- **Listed entries**
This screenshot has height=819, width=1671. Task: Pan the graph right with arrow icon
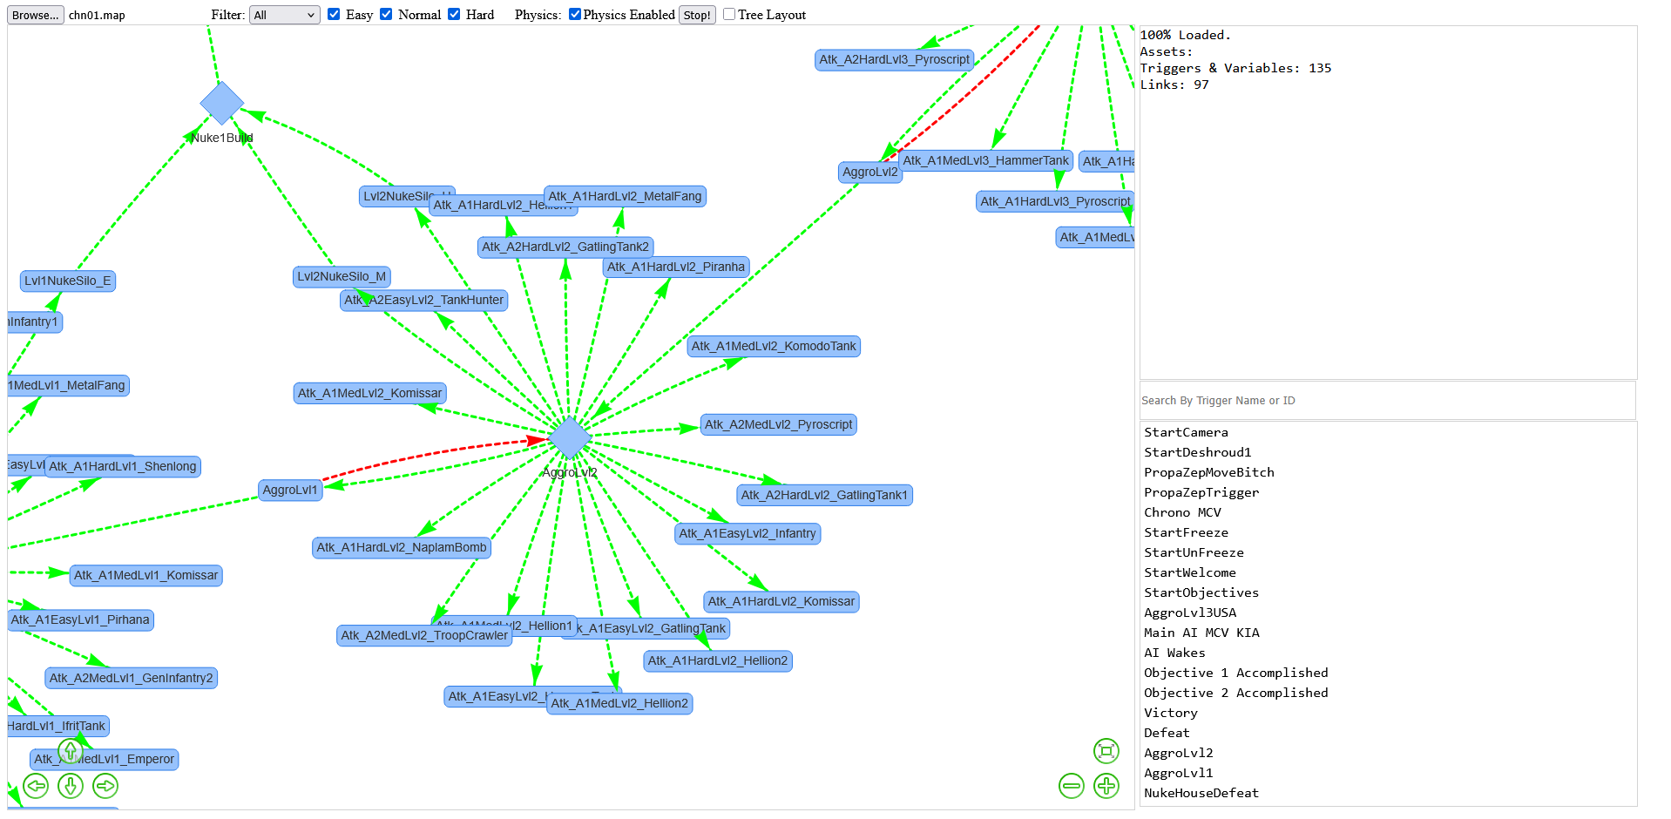point(105,786)
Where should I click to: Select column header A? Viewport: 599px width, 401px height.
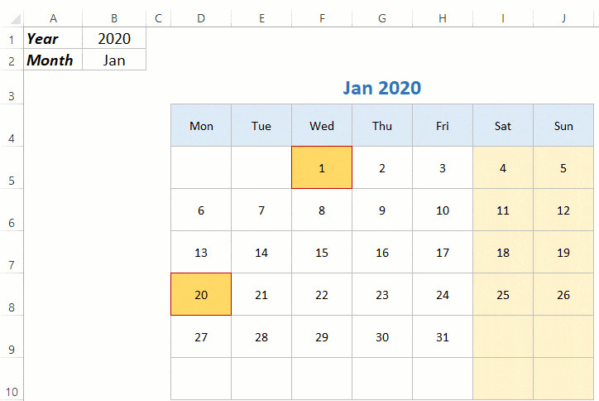pyautogui.click(x=53, y=17)
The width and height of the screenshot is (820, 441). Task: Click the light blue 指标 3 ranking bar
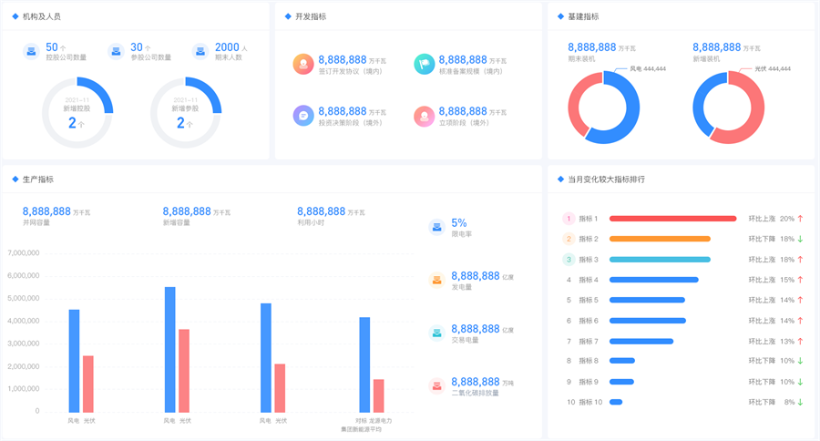click(660, 260)
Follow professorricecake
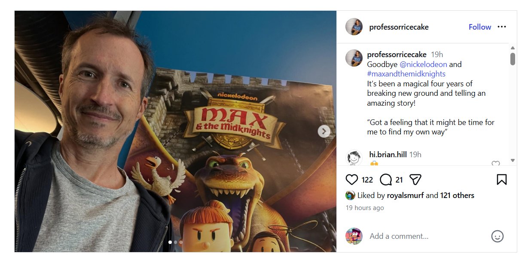Image resolution: width=528 pixels, height=265 pixels. coord(480,27)
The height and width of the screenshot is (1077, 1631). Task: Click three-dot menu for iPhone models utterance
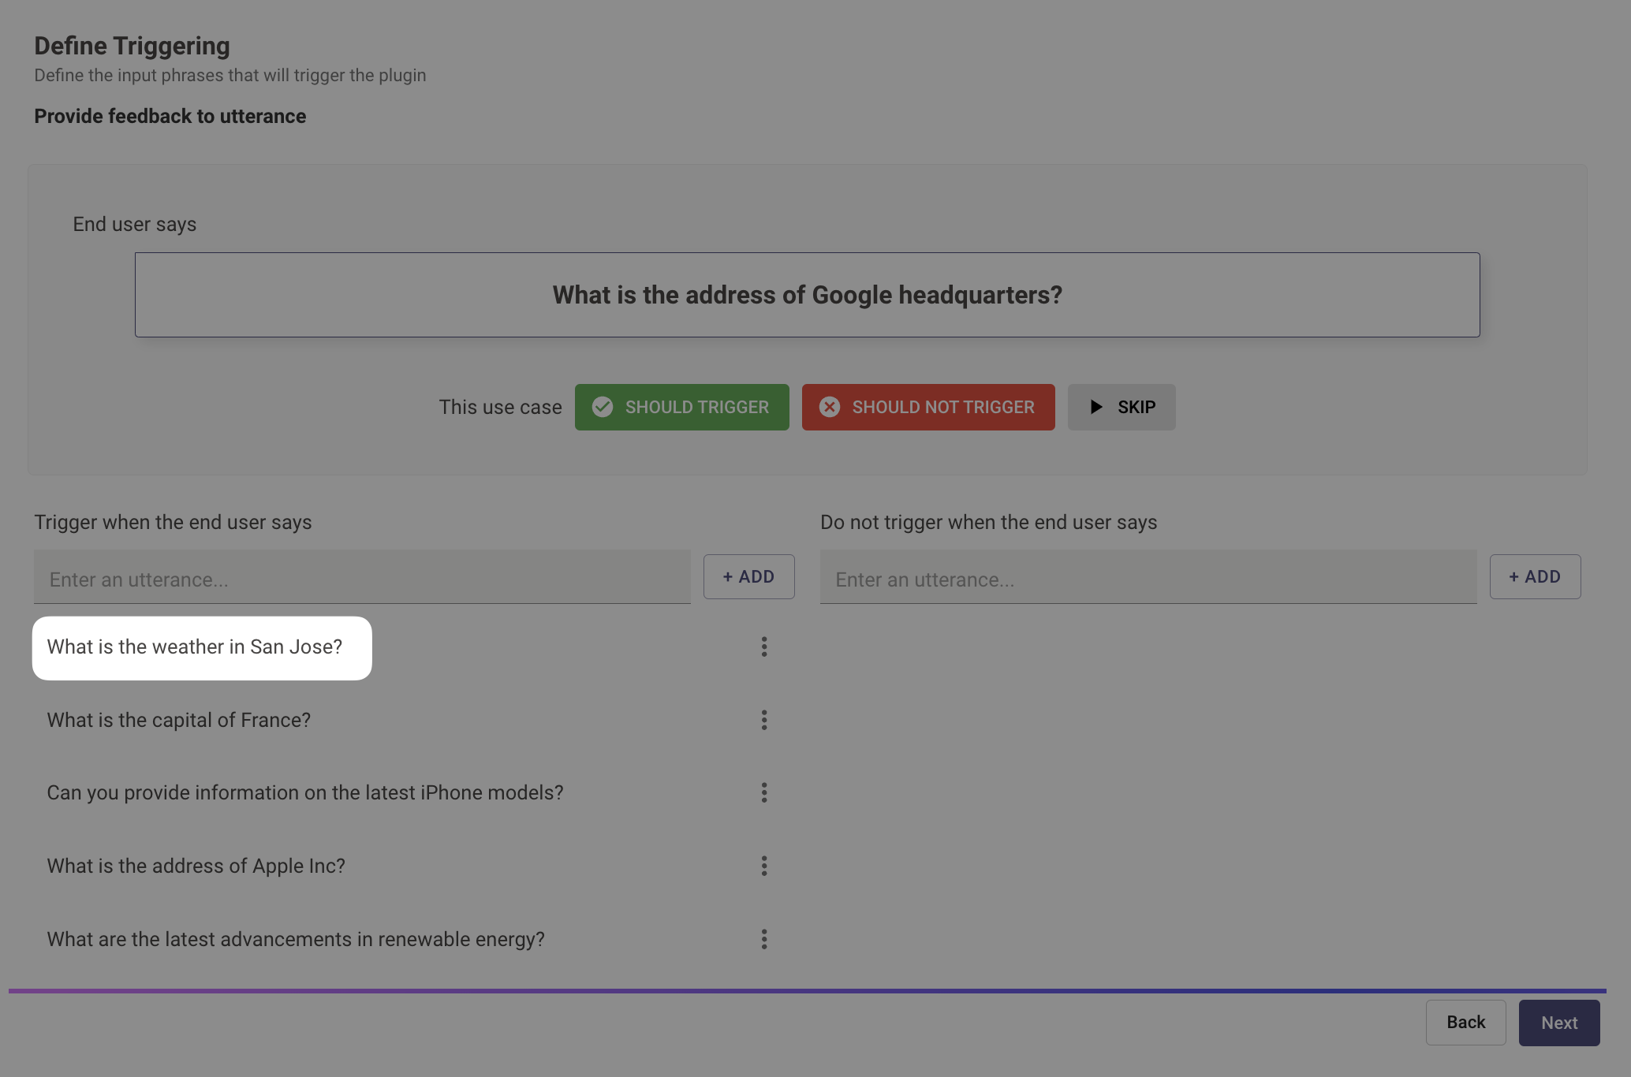tap(764, 792)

- **Exercise directions**
Print exactly the span of lines that begins with the line containing "The height and" and ends with the last line of the listing, with no pictures.

- **Task answer**
The height and width of the screenshot is (1077, 1631). Task: Click three-dot menu for iPhone models utterance
tap(764, 792)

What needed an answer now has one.